##### STORED ROWS

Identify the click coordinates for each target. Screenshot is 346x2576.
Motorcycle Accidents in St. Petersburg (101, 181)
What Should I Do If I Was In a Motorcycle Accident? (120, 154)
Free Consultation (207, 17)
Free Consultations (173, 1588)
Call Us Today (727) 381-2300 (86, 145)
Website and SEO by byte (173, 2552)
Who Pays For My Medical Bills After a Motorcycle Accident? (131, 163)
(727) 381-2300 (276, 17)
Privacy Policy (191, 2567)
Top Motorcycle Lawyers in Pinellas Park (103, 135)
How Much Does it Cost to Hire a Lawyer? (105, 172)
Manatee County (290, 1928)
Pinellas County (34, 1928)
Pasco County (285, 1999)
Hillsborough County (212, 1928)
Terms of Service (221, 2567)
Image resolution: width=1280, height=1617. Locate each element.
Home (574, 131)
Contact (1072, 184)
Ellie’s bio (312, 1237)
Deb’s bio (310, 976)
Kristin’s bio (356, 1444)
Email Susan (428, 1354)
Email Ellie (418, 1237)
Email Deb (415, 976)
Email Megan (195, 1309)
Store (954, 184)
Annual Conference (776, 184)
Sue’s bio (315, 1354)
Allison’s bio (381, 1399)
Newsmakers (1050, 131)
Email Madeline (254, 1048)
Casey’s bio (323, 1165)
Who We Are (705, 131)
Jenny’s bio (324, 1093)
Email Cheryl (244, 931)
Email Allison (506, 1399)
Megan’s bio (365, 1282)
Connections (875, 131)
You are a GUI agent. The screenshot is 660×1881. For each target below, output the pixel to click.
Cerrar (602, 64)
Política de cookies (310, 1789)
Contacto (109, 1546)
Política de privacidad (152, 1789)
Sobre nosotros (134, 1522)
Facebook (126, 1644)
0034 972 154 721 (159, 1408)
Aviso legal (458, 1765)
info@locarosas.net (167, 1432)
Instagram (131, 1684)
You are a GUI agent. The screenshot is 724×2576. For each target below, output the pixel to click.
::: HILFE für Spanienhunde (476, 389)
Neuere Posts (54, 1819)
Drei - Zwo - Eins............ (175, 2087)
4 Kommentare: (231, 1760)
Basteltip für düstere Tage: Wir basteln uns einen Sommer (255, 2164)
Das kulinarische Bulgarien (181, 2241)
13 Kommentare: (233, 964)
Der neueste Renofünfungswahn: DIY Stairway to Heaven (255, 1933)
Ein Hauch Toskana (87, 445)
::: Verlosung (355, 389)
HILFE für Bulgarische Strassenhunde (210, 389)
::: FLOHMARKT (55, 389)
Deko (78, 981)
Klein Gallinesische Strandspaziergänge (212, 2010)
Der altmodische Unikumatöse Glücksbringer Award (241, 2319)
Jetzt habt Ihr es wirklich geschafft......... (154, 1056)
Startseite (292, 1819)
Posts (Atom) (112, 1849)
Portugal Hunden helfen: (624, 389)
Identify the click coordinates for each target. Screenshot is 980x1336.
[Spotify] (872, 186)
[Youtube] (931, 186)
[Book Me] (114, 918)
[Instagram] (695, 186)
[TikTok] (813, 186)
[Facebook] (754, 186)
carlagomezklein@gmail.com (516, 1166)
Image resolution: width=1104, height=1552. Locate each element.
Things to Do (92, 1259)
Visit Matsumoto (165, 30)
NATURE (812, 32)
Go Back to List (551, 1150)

##########

EXERCISE DIRECTIONS >>
Reproduce the lines from the one containing "Jenny’s bio (324, 1093)" to the one containing "Política de cookies (310, 1789)", swapping "Email" for "Message" and leaving everything else unchanged.

ANSWER TO THE PROBLEM >>
Jenny’s bio (324, 1093)
Message Cheryl (244, 931)
Message Allison (506, 1399)
Megan’s bio (365, 1282)
Connections (875, 131)
You are a GUI agent. The screenshot is 660×1881. For each target below, output the pixel to click.
Cerrar (602, 64)
Política de cookies (310, 1789)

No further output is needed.